- _Task details_
In the DeepSpeech forum thread below, which TensorFlow version does the supported configuration on master now use?

8kHz appears messy because the input is probably phone call data, which varies in quality and is impacted by the phone, phone provider and network quality.

Hello,

I have trained a model using the preprocessing above and all appears to be working through training/testing and WER report output.

However, when I input a single wave file for testing using my new model, I receive an error. Appears related to my version of Tensorflow(1.12) but not familiar with the issue. It looks like the op AudioSpectrogram isn’t registered in my version before loading the graph. In a brief search, it looks like I can use tf.load_op_library but have never done so and don’t know what else it might break.

Does this read like a tf version issue? If so, do you think it’s still possible to instantiate this contrib packages before the graph is loaded using tf.load_op_library?

input:

python3 ./native_client/python/client.py \
    --model /Model/output_graph.pbmm \
    --alphabet /Model/alphabet.txt \
    --lm /Model/lm.binary \
    --trie /Model/trie \
    --audio /audio/TestSamp-2.wav

output:

Loading model from file /Model/output_graph.pbmm
TensorFlow: v1.12.0-10-ge232881
DeepSpeech: v0.4.1-0-g0e40db6

$DeviceInfo prints here...

Not found: Op type not registered 'AudioSpectrogram' in binary running 
on 99d855338be4. Make sure the Op and Kernel are registered in the binary 
running in this process. Note that if you are loading a saved graph which 
used ops from tf.contrib, accessing (e.g.) `tf.contrib.resampler` should 
be done before importing the graph, as contrib ops are lazily registered 
when the module is first accessed.

Traceback (most recent call last):
  File "./native_client/python/client.py", line 109, in <module>
    main()
  File "./native_client/python/client.py", line 80, in main
    ds = Model(args.model, N_FEATURES, N_CONTEXT, args.alphabet, BEAM_WIDTH)
  File "/home/me/.local/lib/python3.5/site-packages/deepspeech/__init__.py", line 14, in __init__
    raise RuntimeError("CreateModel failed with error code {}".format(status))
RuntimeError: CreateModel failed with error code 5

You’re trying to use the master code with a TF v1.12/ DeepSpeech v0.4.1 binary. Our supported configuration on master is now usingn TF 1.13 . If you can’t upgrade to TF 1.13 you might still be able to build the native client with TF 1.12, but it hasn’t been tested by us so you may run into problems. In any case, you need to update your native client build.

Oh, thanks. I would have expected a failure like that to happen much earlier. There were predictions during the training/testing process. So, there must be some way to duct tape this together to work with what I have installed/compiled. I’ll see if I can figure something out.

I don’t think so. We selectively enable only the ops/kernels we use in the model in our libdeepspeech.so build, so the AudioSpectrogram and Mfcc kernels simply don’t exist in your binary.

If these don’t exist, how did the training process even complete? What version of the binary file would you recommend? Are we onto 0.5.# now because the gpu arch pulls 0.4.1 as of this morning.

I really appreciate that you all work so hard to answer user questions. I’m trying to read through the documentation but this is a special case that would be solved if I could update my driver/TF version.

I assume training is using the upstream package from PyPI, which has all ops/kernels. The problem here is the client.

- _Given material_
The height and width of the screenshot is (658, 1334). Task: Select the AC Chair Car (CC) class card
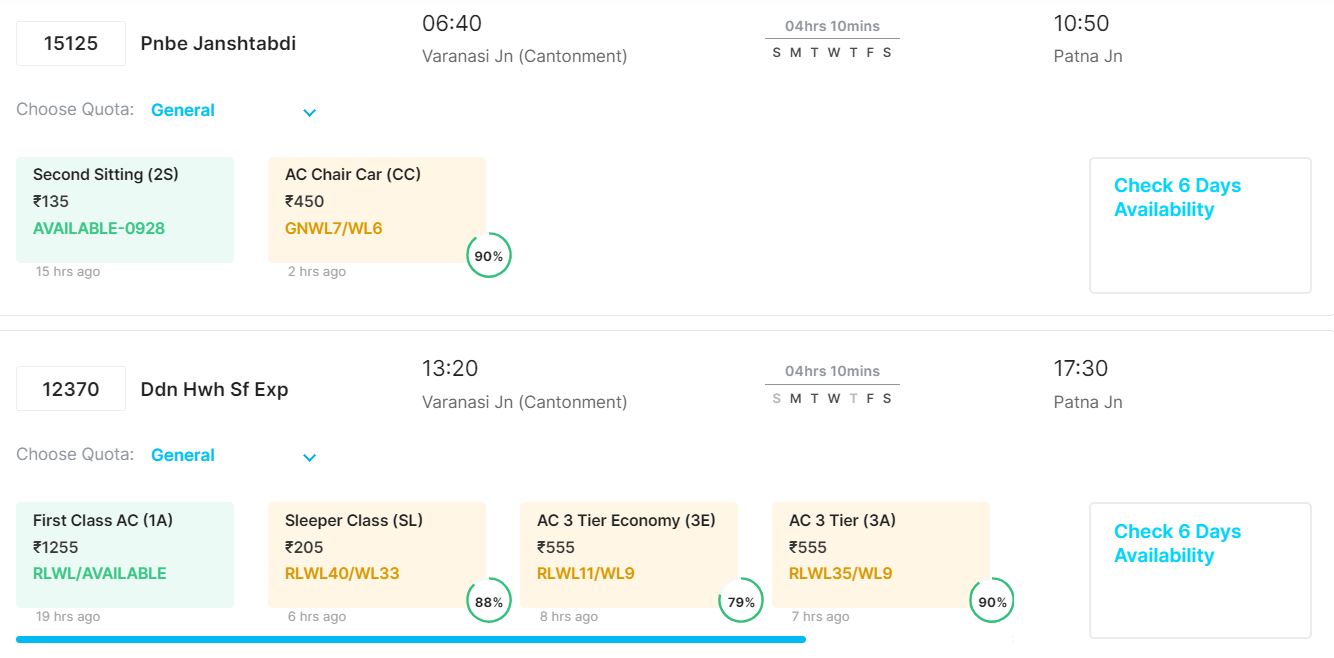click(377, 209)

- _The completed task_
TF 1.13